The smallest businesses are being left behind as the economy recovers
Those that are reliant on only the domestic market are lagging the most.
THE SMALLEST FIRMS across the island of Ireland are lagging behind their bigger peers when it comes to enjoying a growth spurt from the recovering economy.
The latest InterTradeIreland business monitor, which polls more than 750 managers across the island, found only 36% of ‘micro’ companies – those which employed 10 or fewer people – were currently in growth mode.
That compared to 61% of firms with 50 or more workers reporting at least a slight rate of expansion, while more than half of that contingent said they were experiencing moderate to rapid growth.
At the other end of the spectrum, 14% of micro business were shrinking, barely surviving or being wound down, against only 1% of the larger employers.
InterTradeIreland strategy and policy director Aidan Gough said the figures supported the overall “cautiously positive” economic projections for both the north and south of the country.
Businesses that were exporting had a much better outlook than those trading in purely domestic markets, with more than half the first group reporting growth compared to only 36% of the latter.
“There still appears to be apprehension among businesses, both north and south, which have suitable goods and services for cross-border trading, to export or consider exporting,” Gough added.
Slow spending
Personal consumption in the Republic last year grew at less than half the pace of the wider economy, while government spending actually shrank, according to the CSO’s national accounts data.

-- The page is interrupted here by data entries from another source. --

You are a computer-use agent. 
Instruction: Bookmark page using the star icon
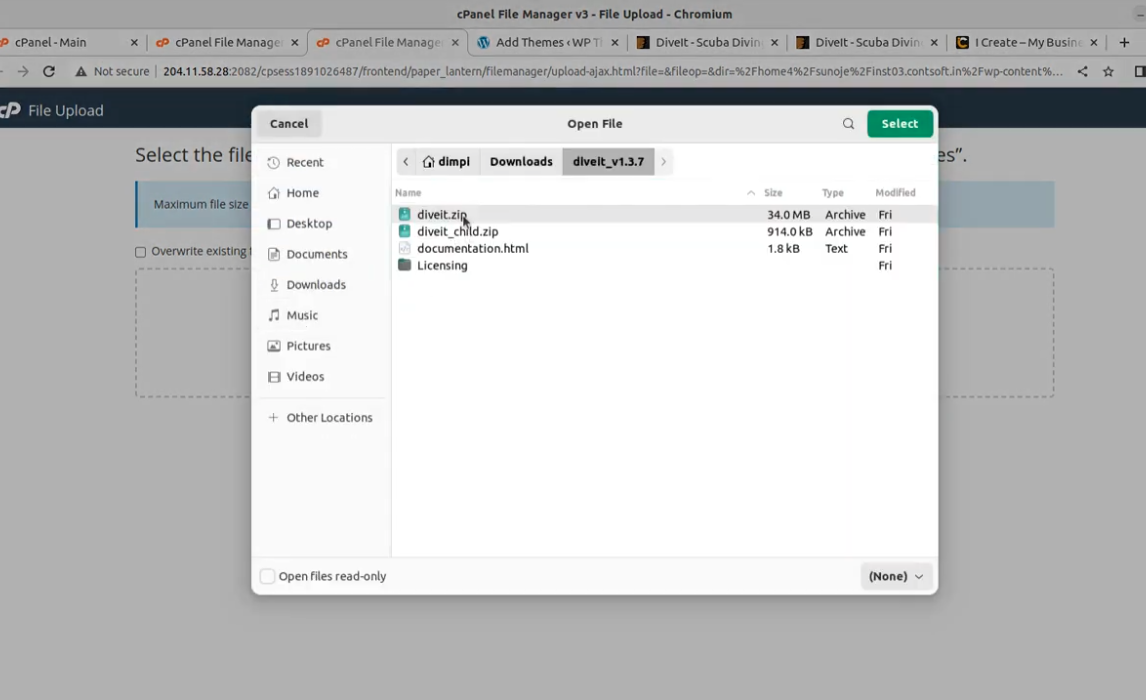point(1108,71)
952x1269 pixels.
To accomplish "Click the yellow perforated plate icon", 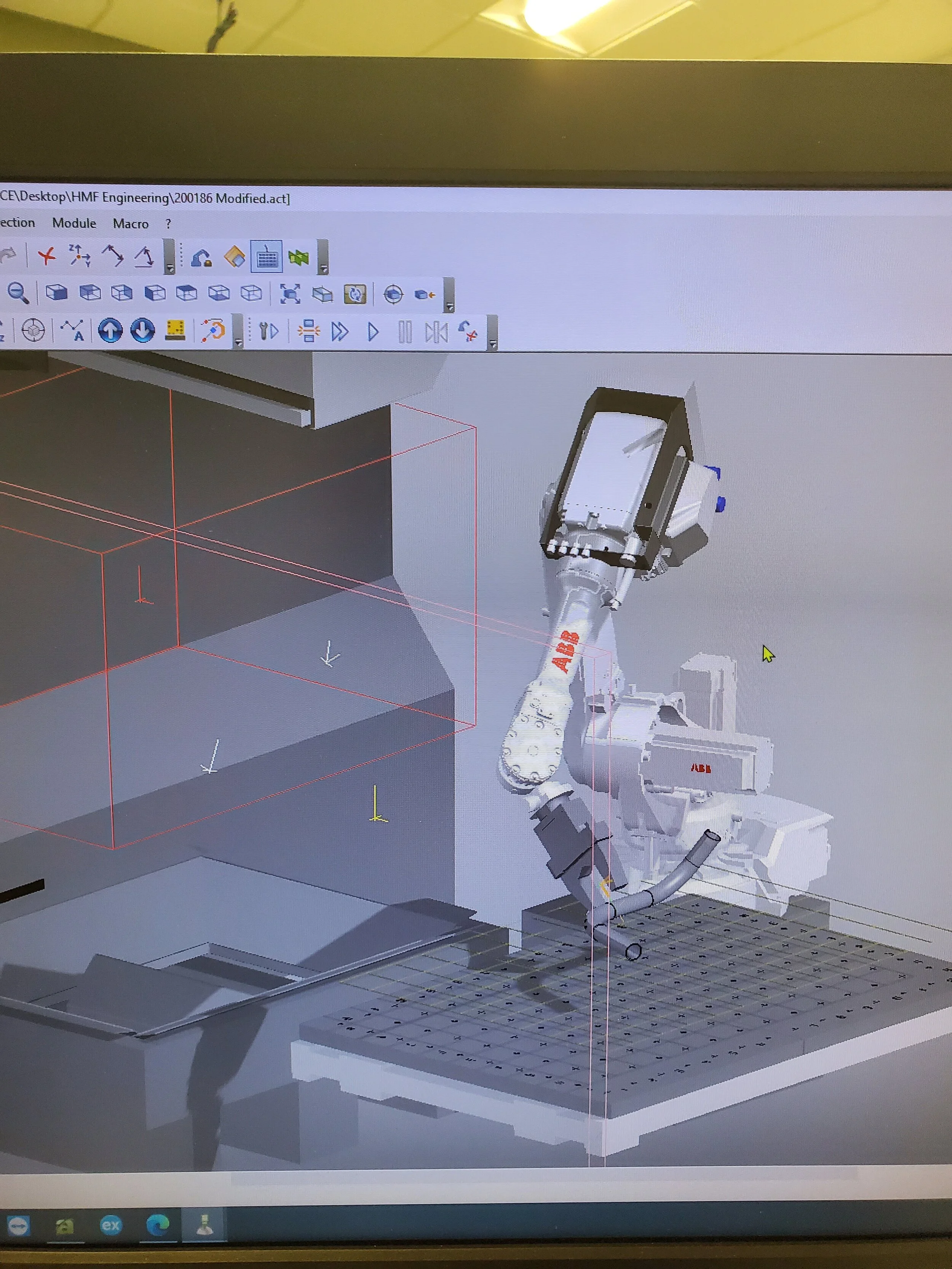I will pos(175,330).
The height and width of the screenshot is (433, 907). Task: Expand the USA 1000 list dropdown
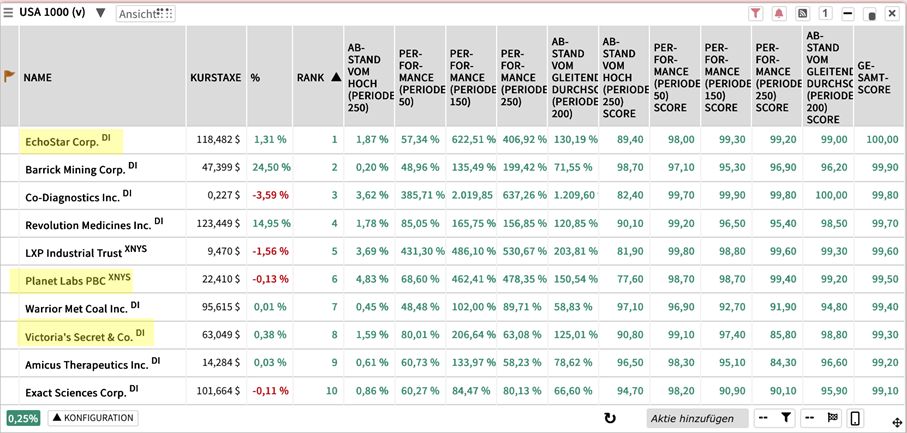(100, 13)
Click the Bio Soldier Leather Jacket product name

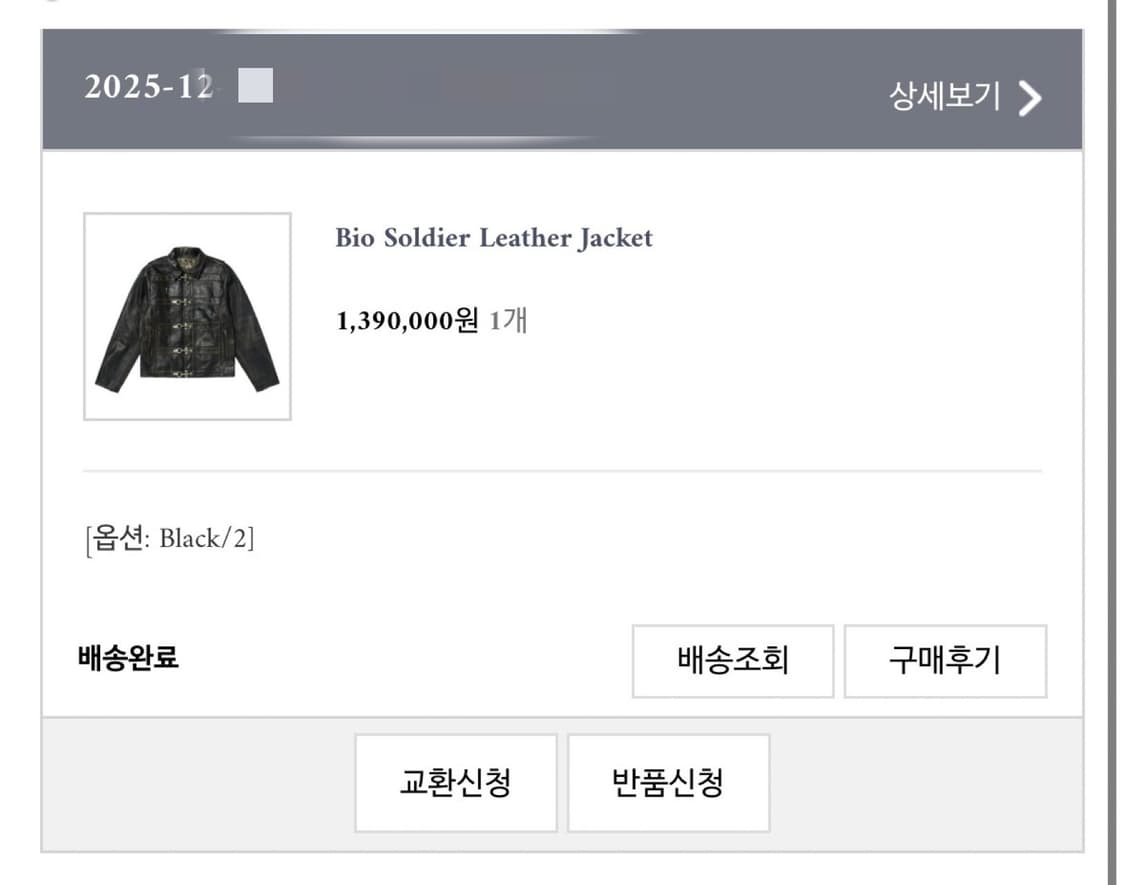pyautogui.click(x=493, y=238)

The figures indicate that those businesses which are reliant purely on local demand will continue to lag behind exporters, although public spending is predicted to pick up slightly this year.
Gough said the latest survey results suggested that “unexpected external shocks beyond our control” still had the power to disrupt what was a good overall picture for businesses.
In other survey results, cash flow was identified as the most common concern of the managers polled, followed by new competitors, overhead costs and discounting.
Access to finance was the only increasing worry, while other problems like rising energy costs or the difficulty in finding staff with the necessary skills were in decline.